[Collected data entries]
*** Block opens ***

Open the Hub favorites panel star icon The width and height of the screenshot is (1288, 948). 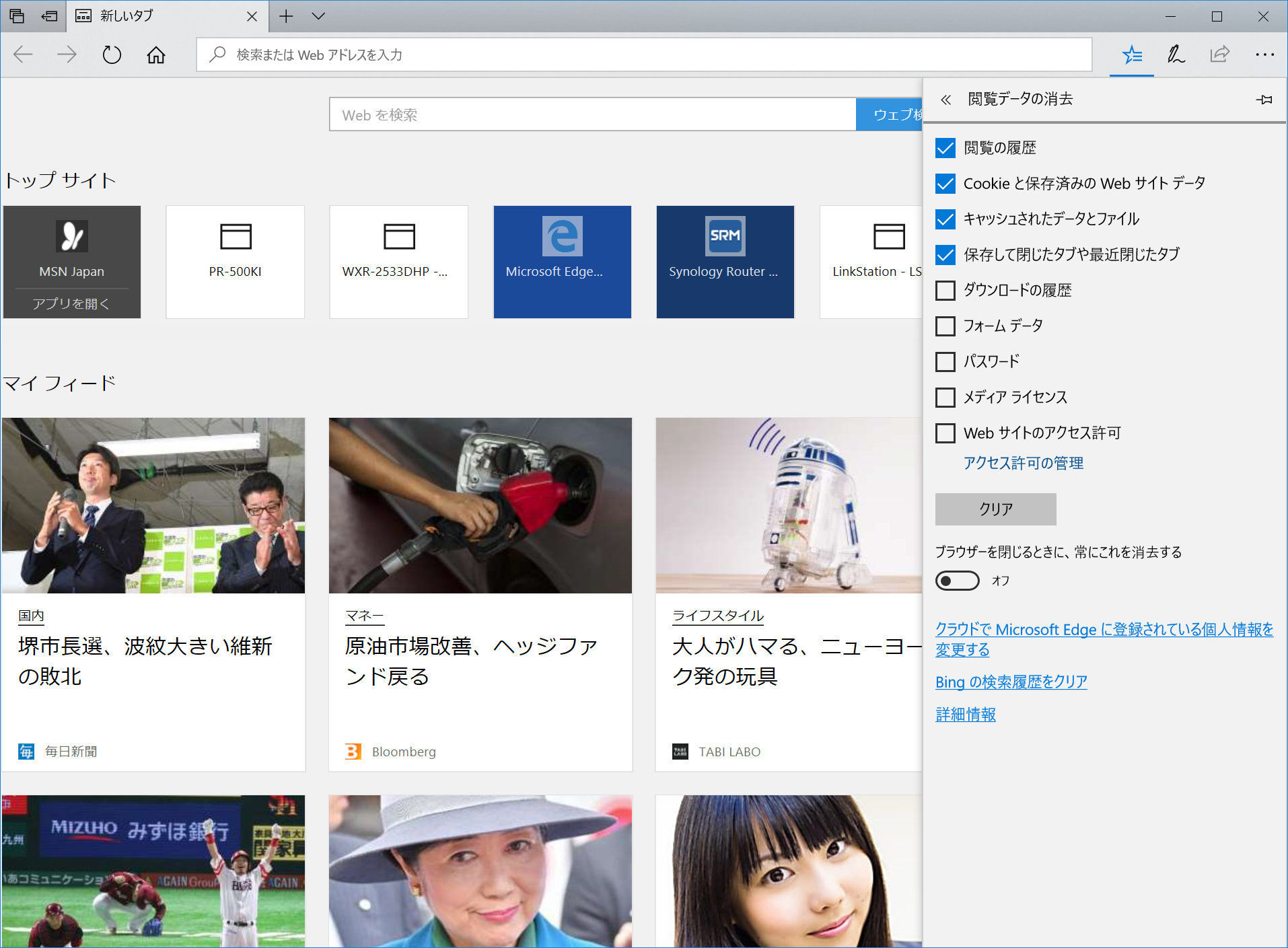1131,54
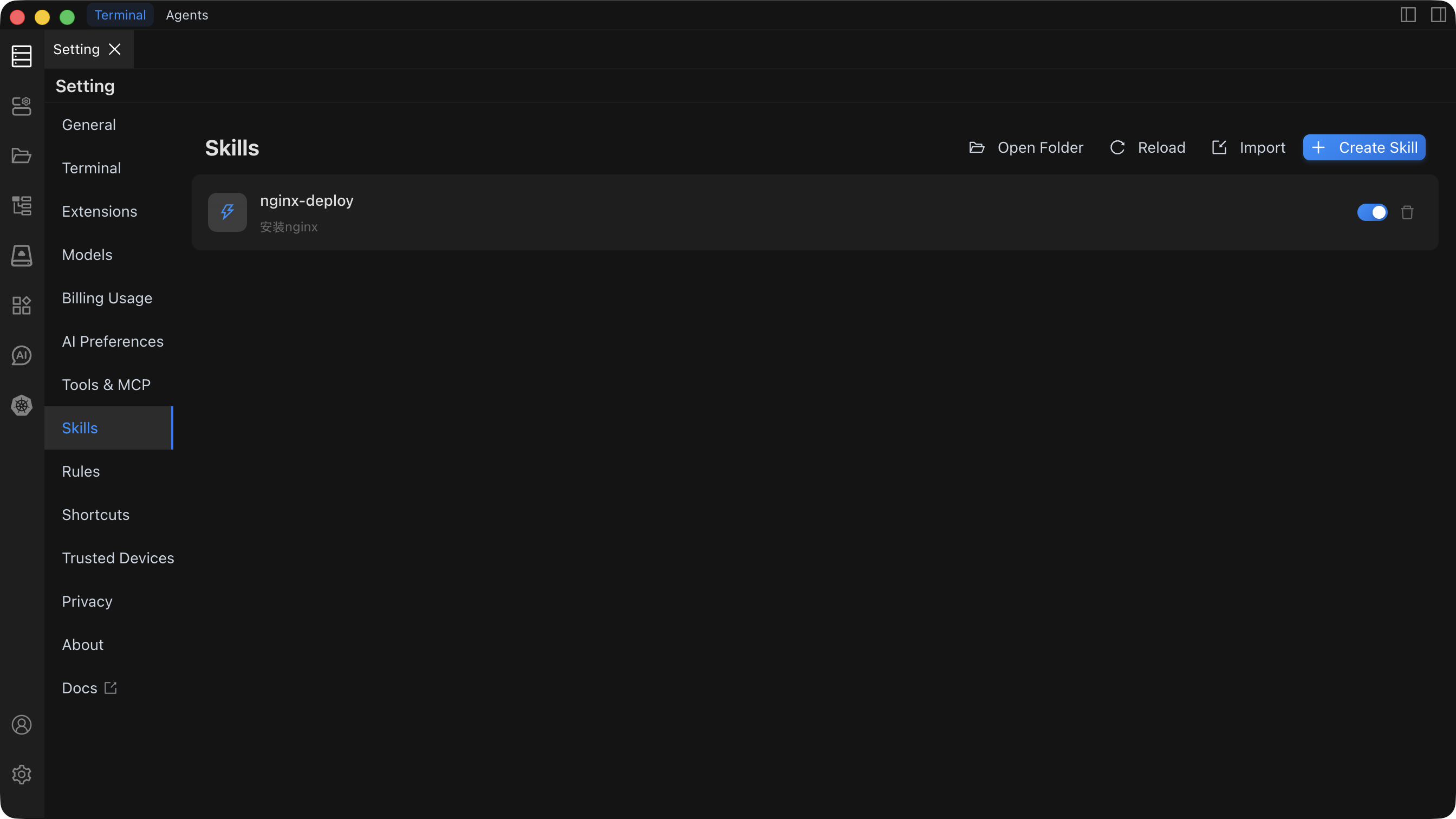
Task: Open the server list sidebar icon
Action: [x=22, y=56]
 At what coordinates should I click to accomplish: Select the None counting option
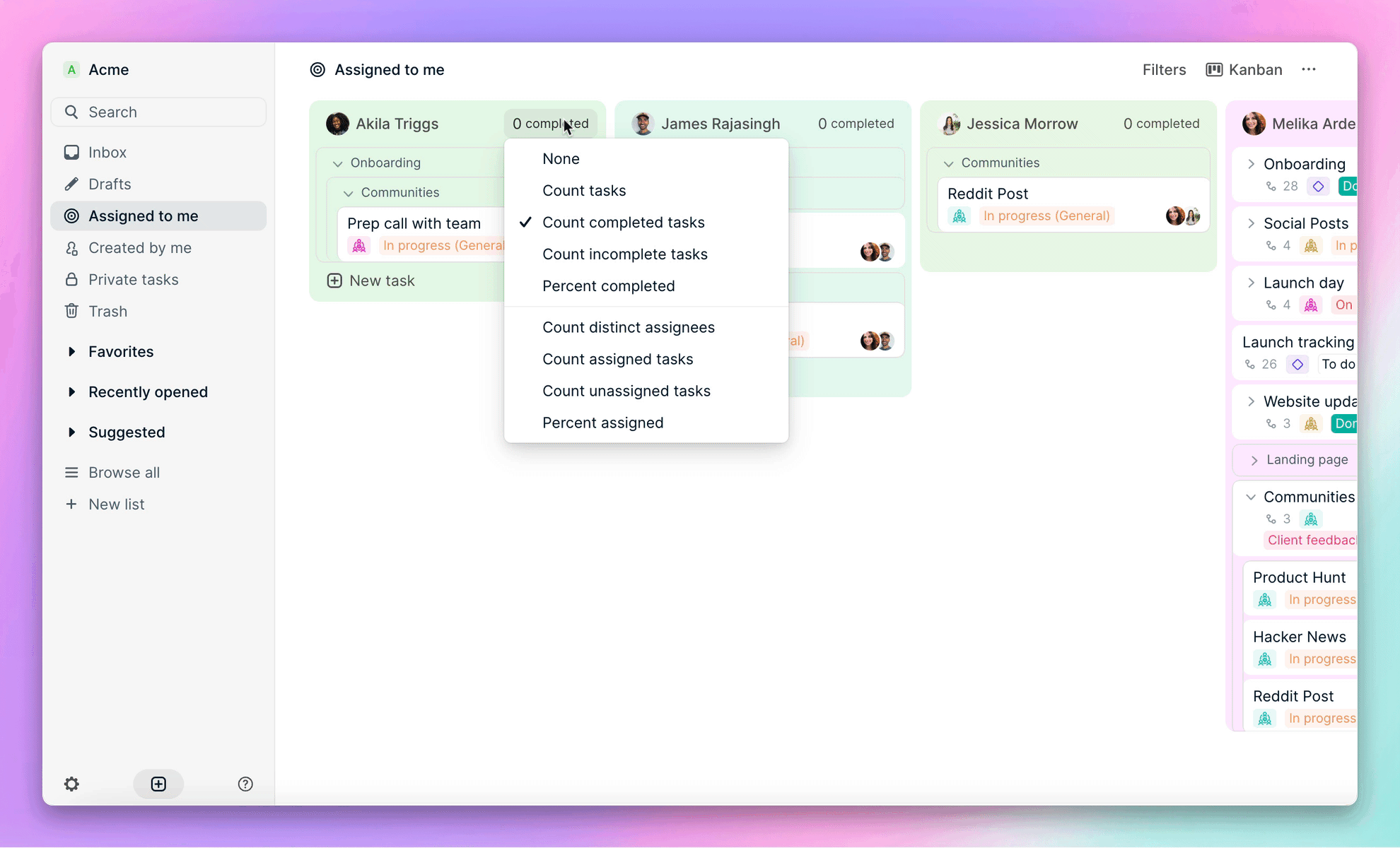tap(561, 158)
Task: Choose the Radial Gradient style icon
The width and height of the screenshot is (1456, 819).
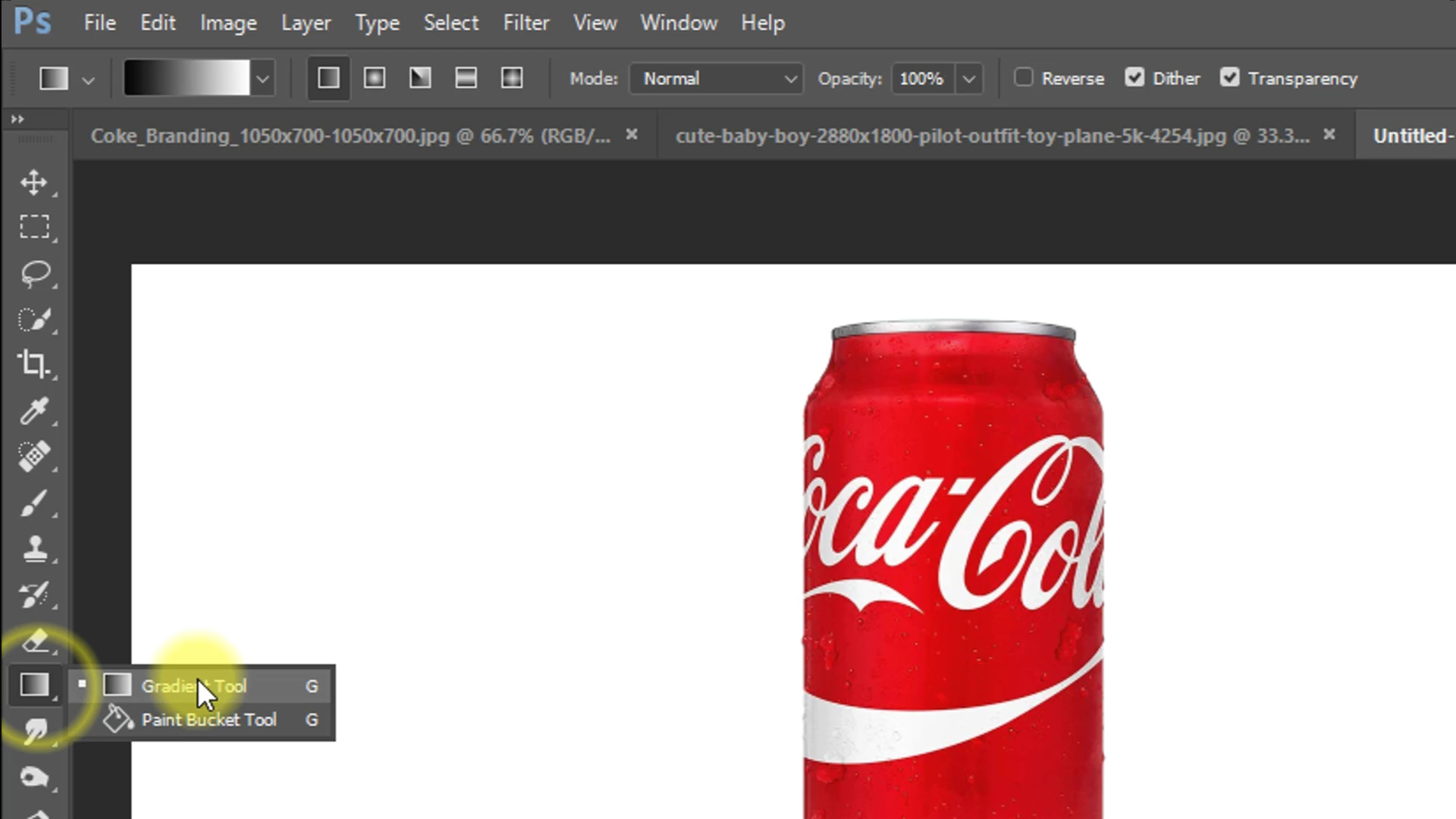Action: [x=375, y=78]
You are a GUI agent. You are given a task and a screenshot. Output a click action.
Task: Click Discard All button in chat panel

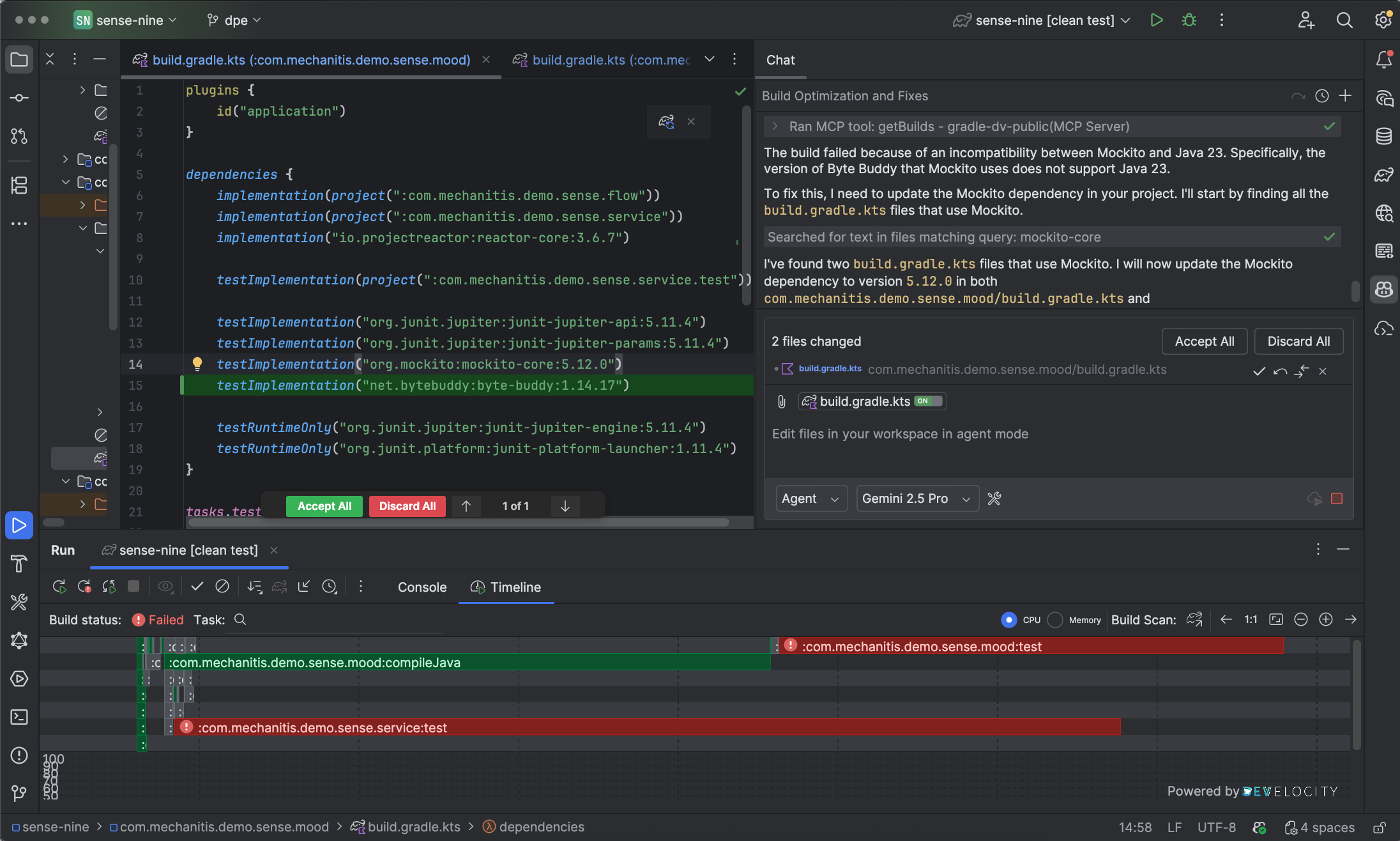pos(1298,341)
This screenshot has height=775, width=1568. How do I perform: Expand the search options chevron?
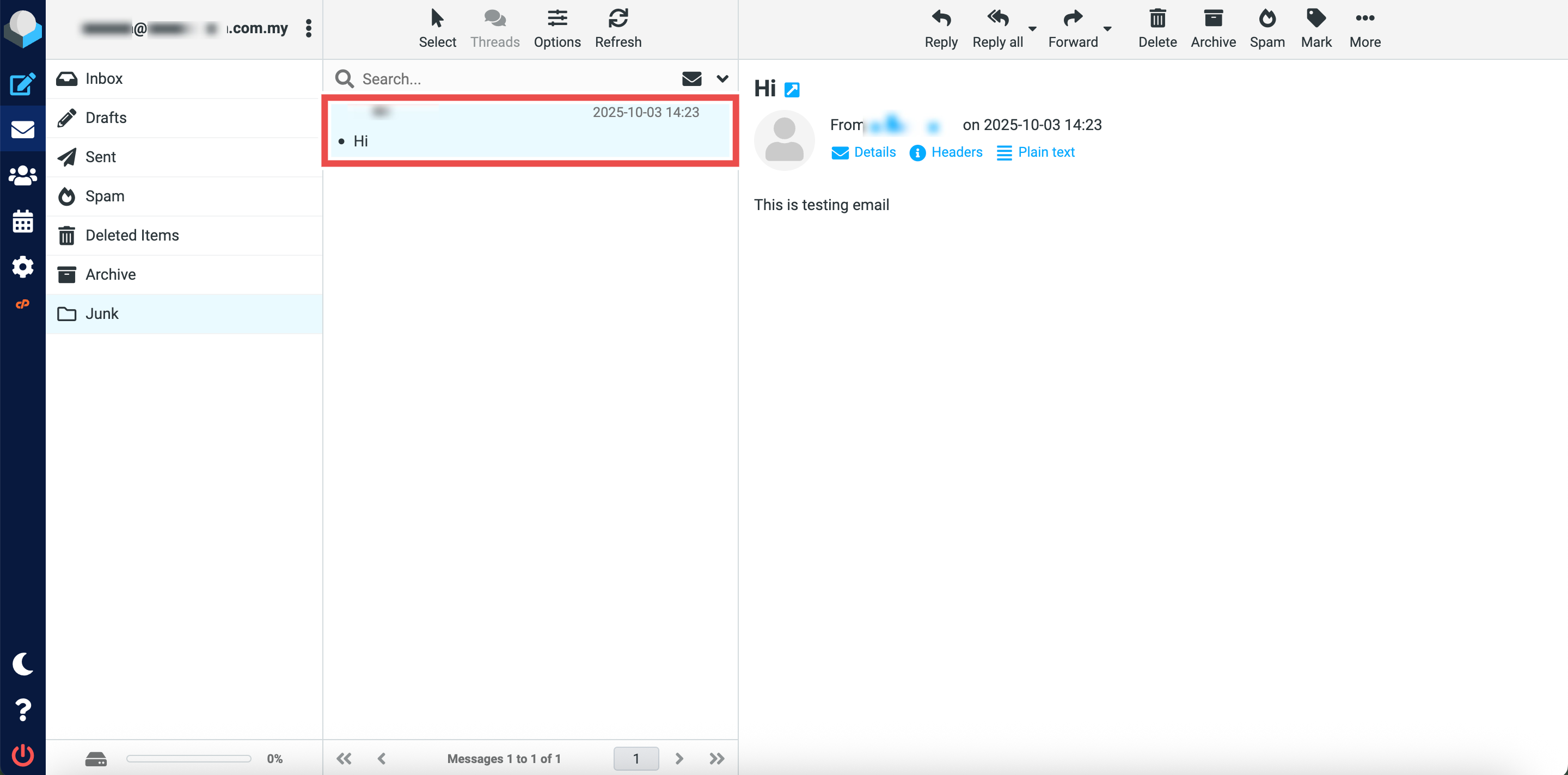[722, 78]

*** Block closes ***

▶ **WORK REQUIRED**: Only the lines from the line with "At what coordinates" to the end of the records should be repeated, exactly and without pictures.

▶ **RESULT BELOW**:
 At what coordinates should I click to accomplish: Select the None counting option
tap(561, 158)
Task: Choose the Radial Gradient style icon
The width and height of the screenshot is (1456, 819).
Action: [x=375, y=78]
You are a GUI agent. You are given a task and a screenshot. Output a click action.
Task: Click Discard All button in chat panel

pos(1298,341)
This screenshot has height=775, width=1568. How do I perform: Expand the search options chevron?
[722, 78]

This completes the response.